Impatients depuis l’annonce, les adeptes de l’émission culte voyaient dans ce nouveau format l’occasion de retrouver l’esprit du « turbos », longtemps réclamé par le public.

Pour marquer cette grande première, le journaliste guinéen recevait un invité de taille : Robert Bourgi, avocat et homme d’affaires franco-libanais, longtemps considéré comme l’un des symboles de la “Françafrique”.
Mais le choix de Bourgi comme premier invité a refroidi une partie des téléspectateurs, déçus par le contraste entre leurs attentes et la tournure du programme.

Aux côtés de Bademba Barry, l’animateur a mené un face-à-face rythmé par confidences et révélations. Lamine Guirassy, lui, a salué un lancement « à la hauteur des attentes », promettant que « ce n’est que le début ».
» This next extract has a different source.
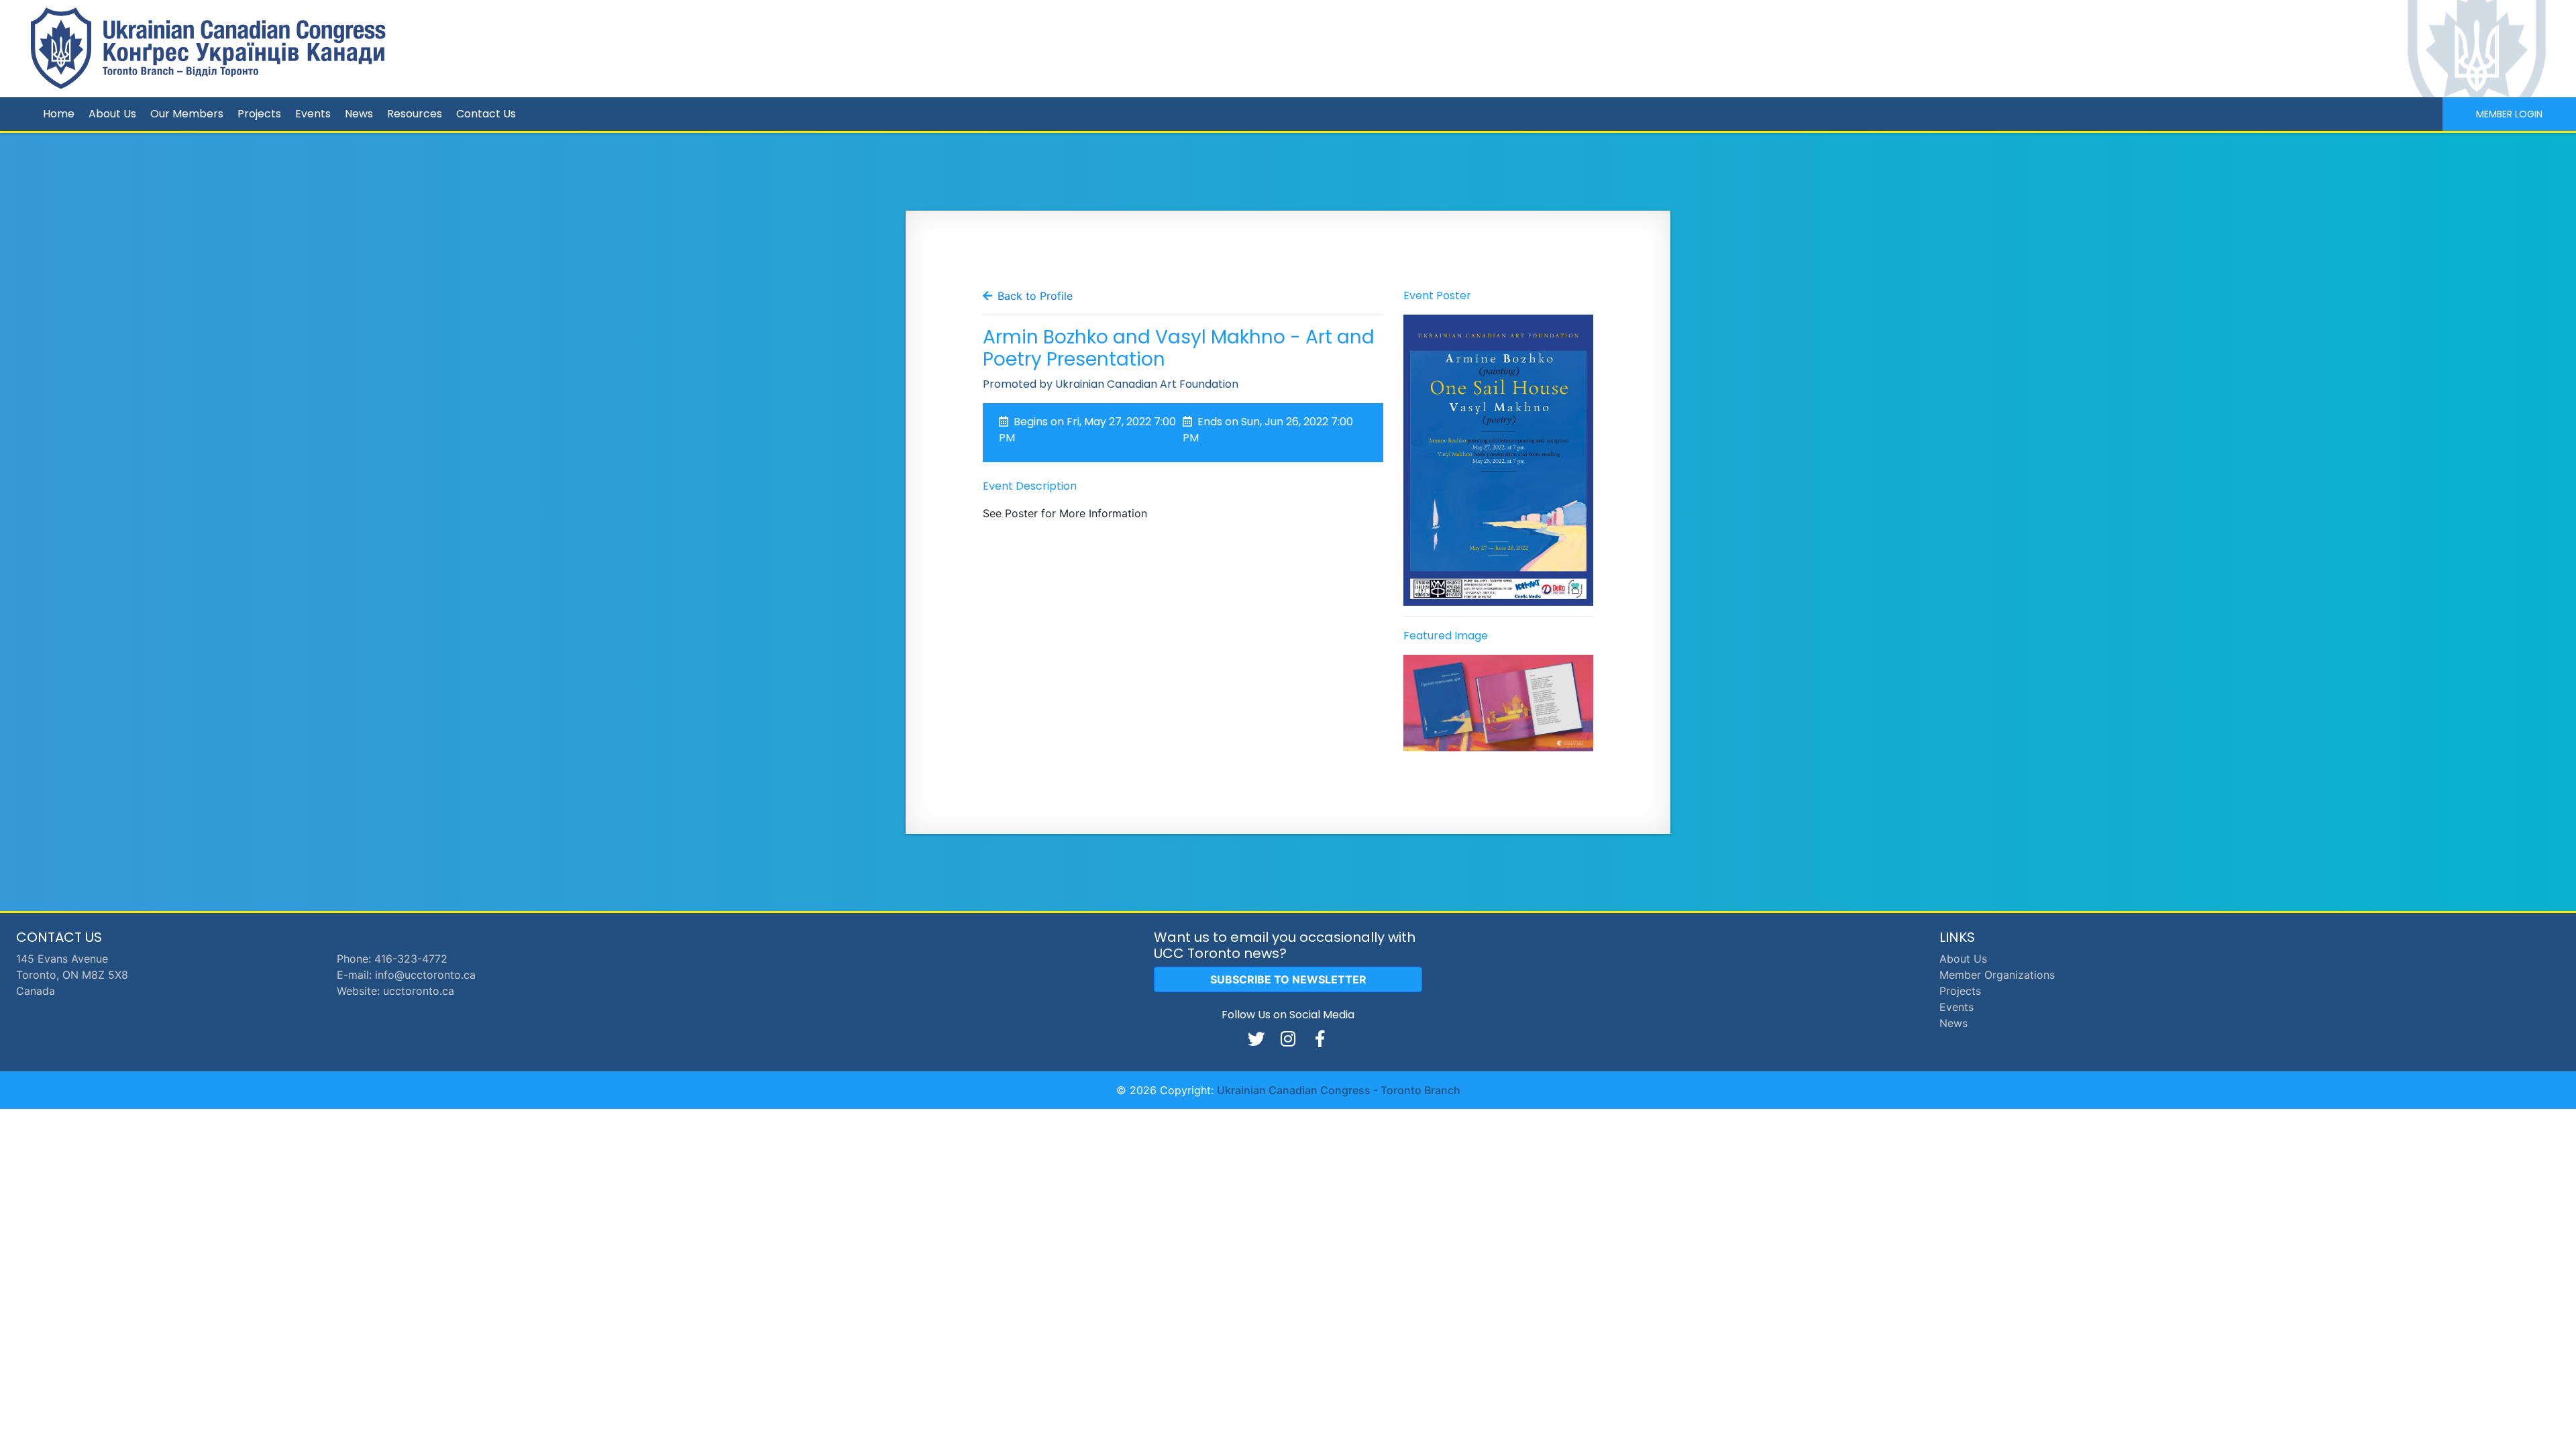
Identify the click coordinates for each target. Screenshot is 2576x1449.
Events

Une réception houleuse sur les réseaux
Si la prestation a été riche en échanges, elle a immédiatement provoqué un tollé dans l’opinion publique guinéenne. Beaucoup d’internautes dénoncent ce qu’ils perçoivent comme une tentative de réhabilitation de Robert Bourgi, qui aurait cherché à se présenter en homme de vérité.
Un internaute réagit :
« C’est l’un des plus grands mensonges de l’histoire que Robert Bourgi est en train de propager. Les deux présidents africains qu’il cite comme modèles n’ont jamais incarné la souveraineté. Ils ont maintenu la Côte d’Ivoire et le Gabon sous le joug politique et économique de la France. »
L’ombre de la Françafrique
Robert Bourgi est une figure centrale des réseaux franco-africains. Conseiller de l’ombre et intermédiaire entre chefs d’État Africains et responsables français, il est souvent cité comme héritier de Jacques Foccart. Pour ses détracteurs, il symbolise les compromissions de la Françafrique ; certains lui attribuent même un rôle trouble, voire sinistre, dans la chute de certains dirigeants africains.
Un appel au débat contradictoire
Les propos de l’avocat ont fait bondir nombre de commentateurs guinéens, qui estiment que ses déclarations sont « aussi fantaisistes que provocatrices ». Pour eux, un tel discours appelle une confrontation critique et la mise à jour des vérités historiques.
« Il faut empêcher cet imposteur de propager de fausses informations », écrit un autre internaute, exigeant qu’un véritable débat contradictoire soit organisé pour confronter ses affirmations.
Un lancement réussi… mais polémique
Si Franc-Parler marque un retour en force de Lamine Guirassy sur la scène médiatique, le choix de Robert Bourgi comme premier invité divise profondément. Entre fascination pour les révélations et rejet des récits jugés mensongers, le programme démarre sur un coup d’éclat qui ne laisse personne indifférent.